Document excerpt:
Except Mr. Feeny wasn’t a Boomer. He was a member of the Silent Generation, a generation who valued hard work and keeping your head down as the means to affecting change. True the character was written and created by the Boomer producer of the series Michael Jacobs, but through the process that is television production, actor William Daniels who played George Feeny had a huge influence on his portrayal before the show even shot one scene. In his memoir, Daniels wrote that “I told [Jacobs] I didn’t want to play a high school teacher who’s made to look foolish for the sake of some cheap laughs” and recounted how after the first table read he was so unhappy that Jacobs went home that night and delivered a rewritten storyline for him to play. Additionally, the character was based on one of Jacobs’ own teachers who was highly respected and surely from an even earlier generation than Mr. Feeny. Thus in many ways Mr. Feeny stands as an aberration, a character created by a Boomer writer that retained the cultural wisdom from an earlier generation that was being washed away by the art and education crafted by that writer’s peers.

Data:
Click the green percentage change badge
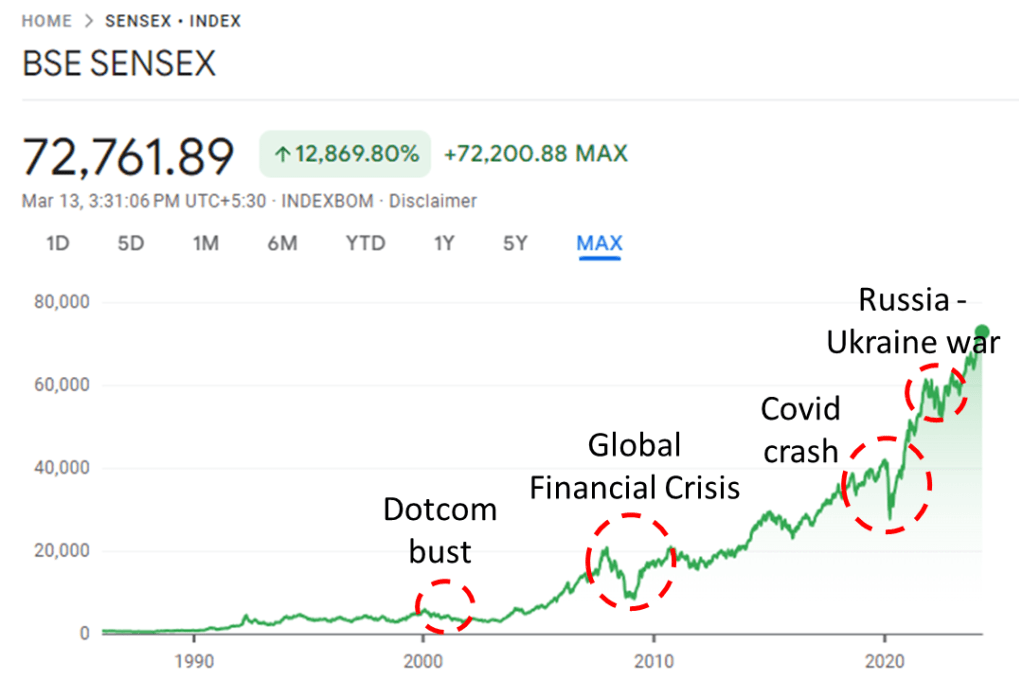 345,154
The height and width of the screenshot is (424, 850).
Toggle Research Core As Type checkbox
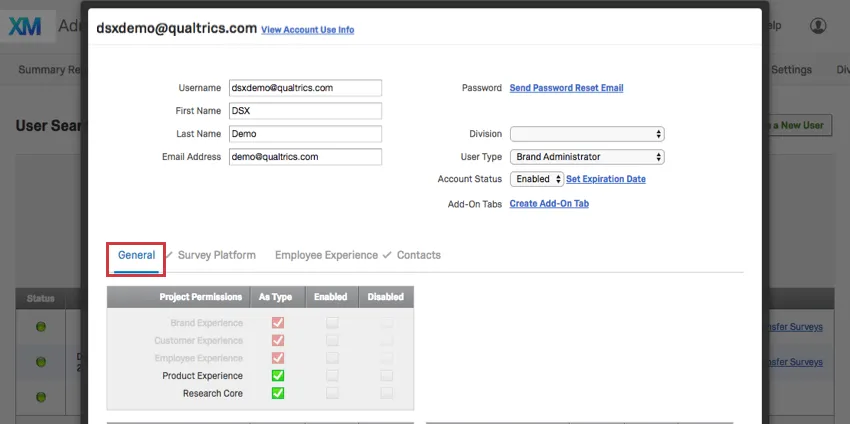click(x=278, y=393)
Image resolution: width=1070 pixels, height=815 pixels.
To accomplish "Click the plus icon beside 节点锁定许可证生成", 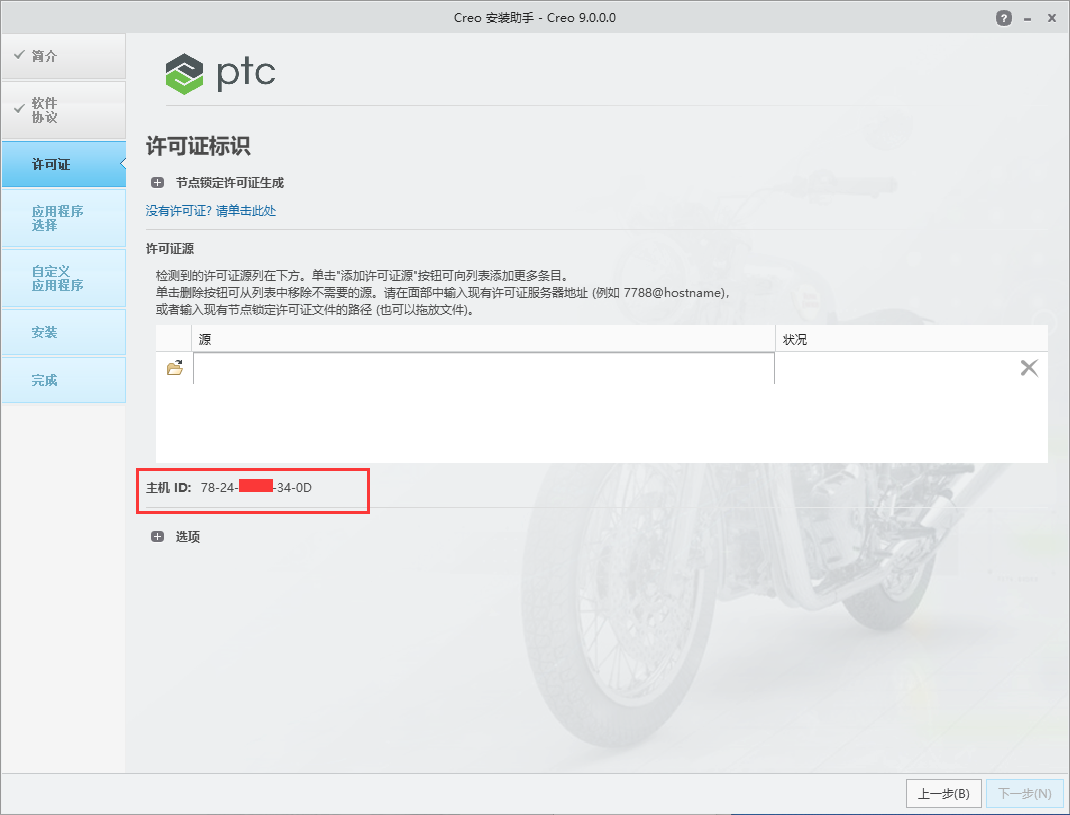I will (157, 182).
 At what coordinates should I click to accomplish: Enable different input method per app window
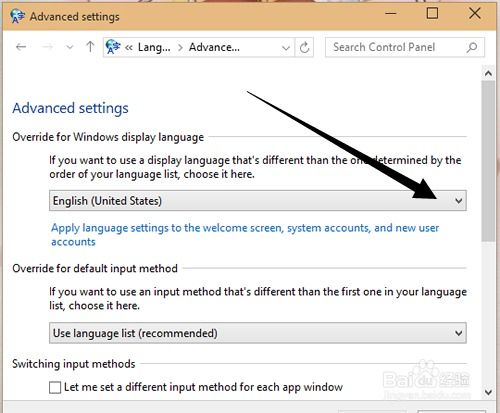[55, 388]
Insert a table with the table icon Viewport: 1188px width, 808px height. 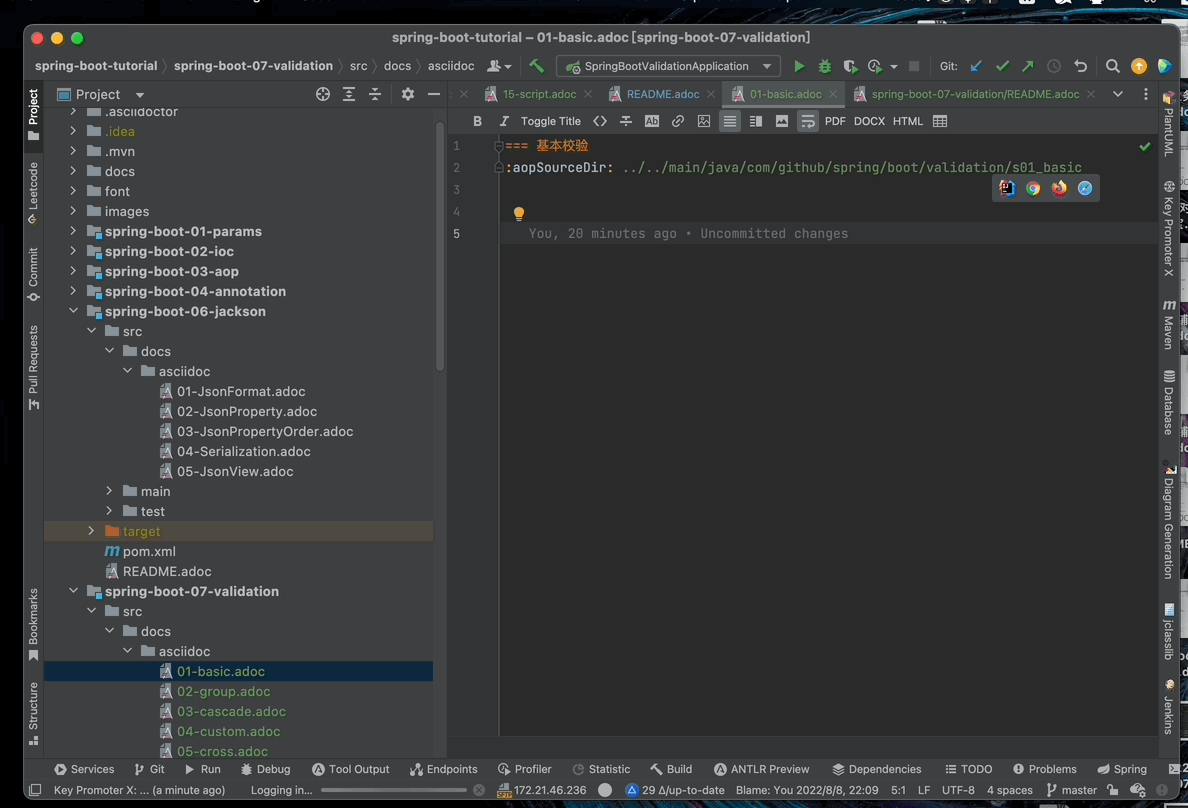click(940, 121)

Required tasks:
- A) In the passage on Mr. Feeny, which generation is the character said to belong to?
- B) Resume the passage on Mr. Feeny after its final sentence.
The records have no connection to the passage on Mr. Feeny.

Responses by task:
- A) The Silent Generation.

- B)
Considering this character and scene in this light perhaps reveals the secret to the show’s insight and impact (and maybe why Girl Meets World didn’t fare as well). It provided guidance and stability to a generation that sorely needed it. Boomer parent characters Alan and Amy Matthews most likely more closely mirrored Jacobs than Mr. Feeny did. Notably, the Matthews parents were largely ineffective at disciplining their children, unintentionally leaving Cory to figure out his own problems–with the guidance of Mr. Feeny. Alan in particular is shown to be incredibly lax on Cory’s older brother Eric, leading to Eric being directionless and self-defeating in the show’s middle seasons and goofy and aloof in the show’s later seasons. In other words, Mr. Feeny raised Cory, Shawn, Topanga, Eric and the rest of their friends more than their own parents did. Topanga even tells Mr. Feeny in the show’s final scene, “You were more of a father to me than my own dad.”

Mr. Feeny parented the group by allowing them to make their own decisions, never protecting them from the consequences, and ensuring that they learned from every mistake they made. Not only did this approach make for a well formatted television series, it allowed Cory, the middle child who was largely left to figure out the world himself, and Topanga, whose parents are largely nonentities in the series, to grow up differently than the rest of their generation. They didn’t sleep around. They didn’t do drugs. They didn’t drink (except for that one episode). They grew up together in love and built a life and family they were responsible for and protected.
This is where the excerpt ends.